### ACTION ITEM
Once you have counted the lines below that contain "Expand", give that number and nothing else.

Saved entries
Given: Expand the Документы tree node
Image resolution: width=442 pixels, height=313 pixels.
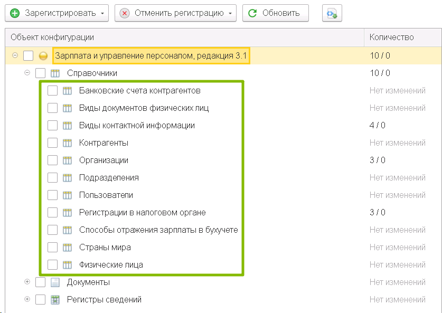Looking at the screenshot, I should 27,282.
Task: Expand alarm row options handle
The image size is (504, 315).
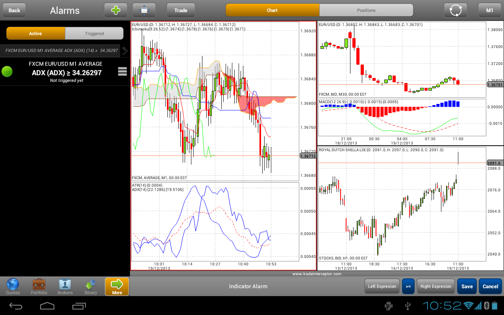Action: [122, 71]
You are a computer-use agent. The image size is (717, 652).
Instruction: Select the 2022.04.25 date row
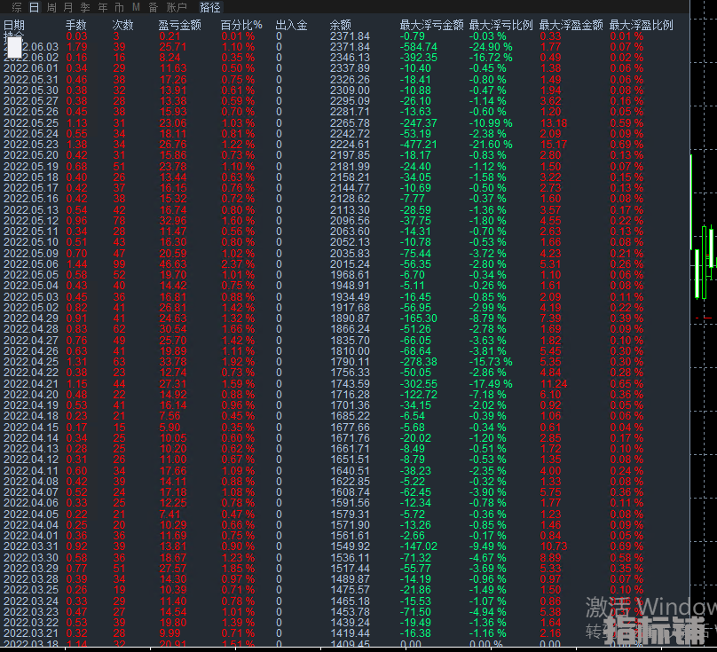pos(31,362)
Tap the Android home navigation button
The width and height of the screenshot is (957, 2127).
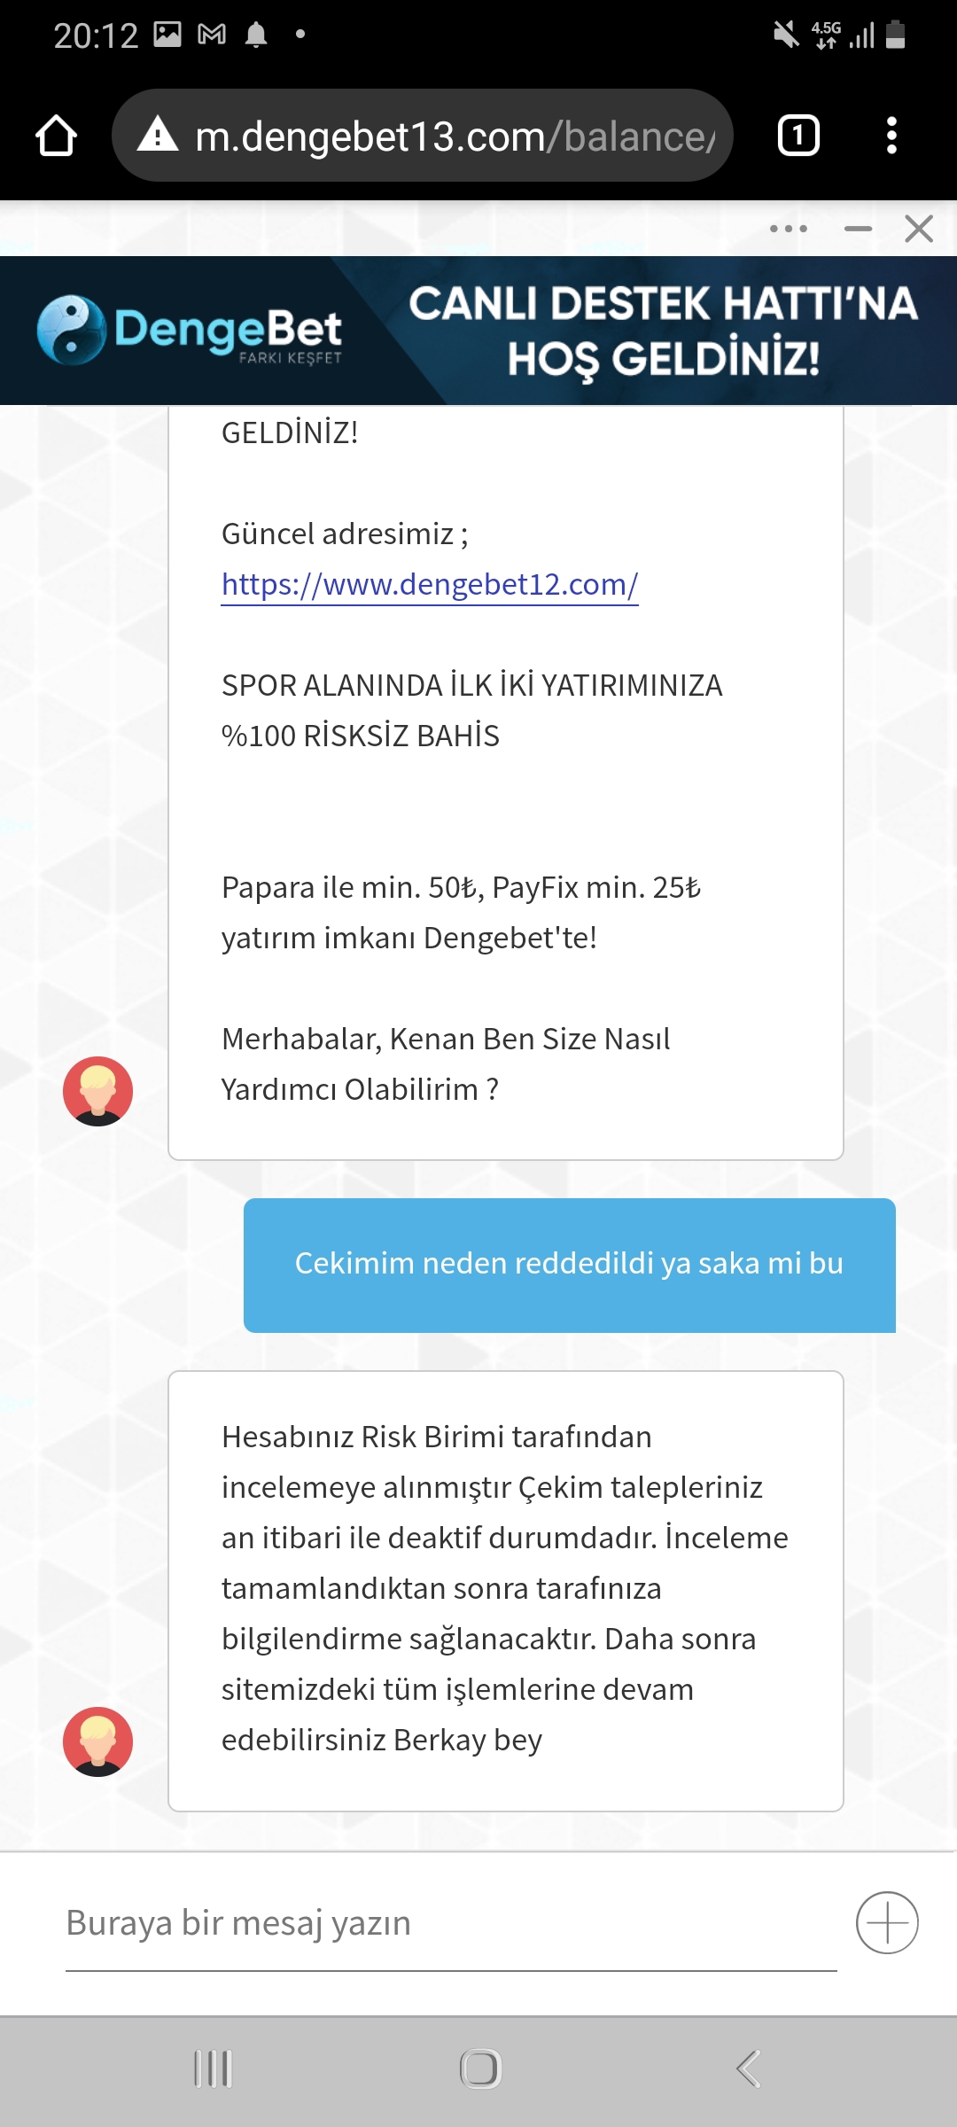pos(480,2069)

### WRITTEN ANSWER
2